DeepMind Say Reinforcement Learning is the Way to Mastering General AI

DeepMind in a new paper argue that reinforcement learning is the way to mastering general AI. In other words, it is not just the sum of all the individual decisions that matters, but their interplay that ultimately makes the difference.

In an effort to recreate true intelligence, computer scientists have designed and built the many different and complicated mechanisms required to simulate vision, language, reasoning, and motor skills. They also developed techniques capable of being applied over a limited environment. However, they have yet to recreate the type of general intelligence seen in human beings and dogs.

In a new paper submitted to the peer-reviewed Artificial Intelligence journal, scientists at the AI lab DeepMind argue that intelligence and its associated abilities will only emerge from primitive yet powerful principles such as ‘maximizing reward.’

The report, titled “Reward is Enough,” studied the evolution of living organisms to develop the kind of abilities often associated with intelligence. The researchers suggest that reward maximization and trial-and-error are enough for behavior to be developed. These findings suggest that reinforcement learning is a possible mechanism relating to the development of artificial general intelligence.

Twin paths for AI

Improvements by design, feedback, and feature input are often used to improve the behavior of AI. To create AI, specialists often study animal-like intelligent behaviour in organisms. For example, understanding how a mammal’s vision system works has led to a wide variety of AI that categorizes images, locates objects in photographs and more. Likewise, our knowledge of language is being used to fund the development of various systems that are able to produce or answer questions. These include text generation and translation systems.
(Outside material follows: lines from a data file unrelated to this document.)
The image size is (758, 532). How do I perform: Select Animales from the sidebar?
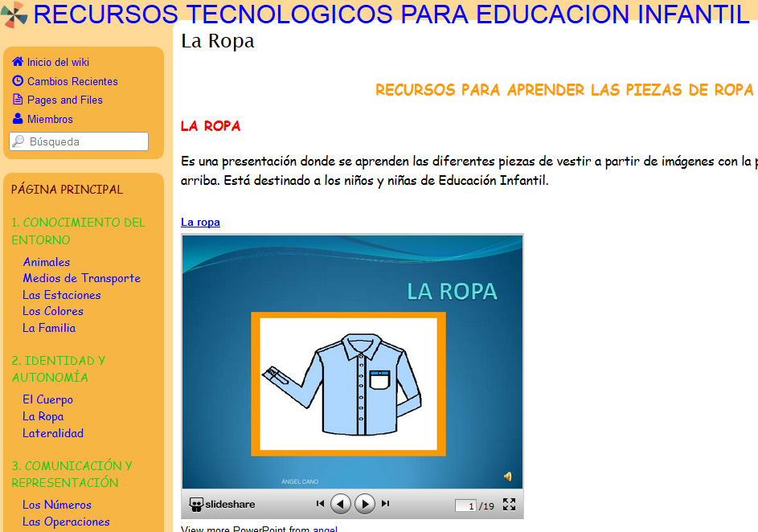[x=46, y=262]
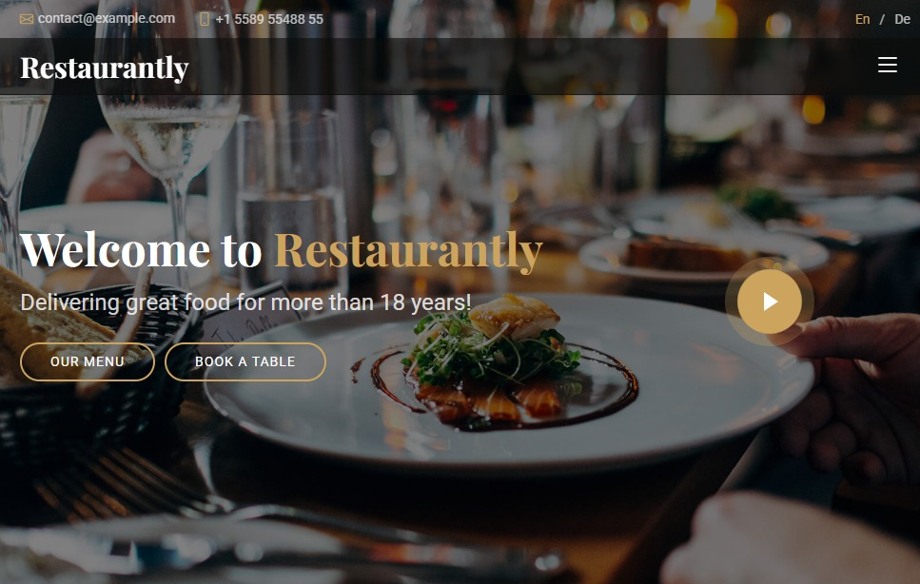Click the envelope email icon
This screenshot has width=920, height=584.
pyautogui.click(x=27, y=19)
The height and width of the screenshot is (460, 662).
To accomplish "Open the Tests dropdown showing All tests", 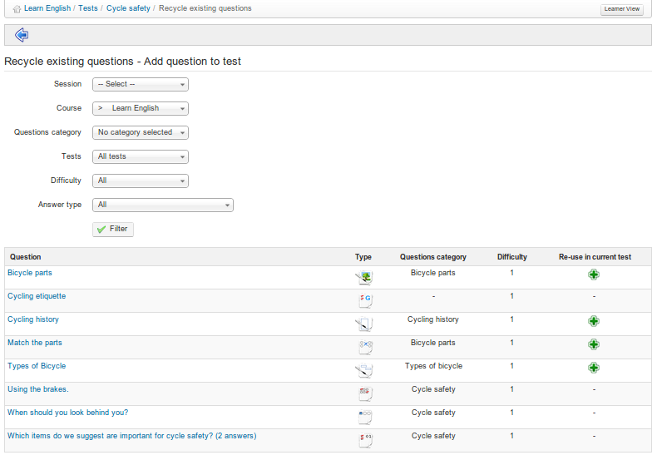I will pos(141,157).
This is another aspect of narrow artificial intelligence, this is a system designed to perform only one certain tasks instead of it being able to general problem solving skills. It has been discovered that merging separate AI modules can produce a whole, more intelligent computer program. For example, you have a software program that coordinates between different sight, voice processing, linguistic and other written data processing modules to solve complicated tasks which require many skills.

Based on the DeepMind’s proposed idea, scientists are considering a different approach to creating artificial intelligence. It is “to recreate simple yet effective rules that have given rise to natural intelligence.” They “consider an alternative hypothesis: that the generic objective of maximizing reward is enough to drive behaviour that exhibits most if not all abilities that are studied in natural and artificial intelligence,” according to researchers.

For the most part, life continues to go about its business as though it has been a mindless formula. Nature has been successful in constructing us organisms that are heavily reliant on evolution, natural selection, good genes, and a sense of self preservation.

All living beings have different skills and abilities that help them amongst each other. One of the most significant mechanisms that frees them from predators is their ability to perceive and adapt to environments that they are navigating.

The DeepMind researchers argue that:

“The natural world faced by animals and humans, and presumably also the environments faced in the future by artificial agents, are inherently so complex that they require sophisticated abilities in order to succeed (for example, to survive) within those environments…Thus, success, as measured by maximising reward, demands a variety of abilities associated with intelligence. In such environments, any behaviour that maximises reward must necessarily exhibit those abilities. In this sense, the generic objective of reward maximization contains within it many or possibly even all the goals of intelligence.”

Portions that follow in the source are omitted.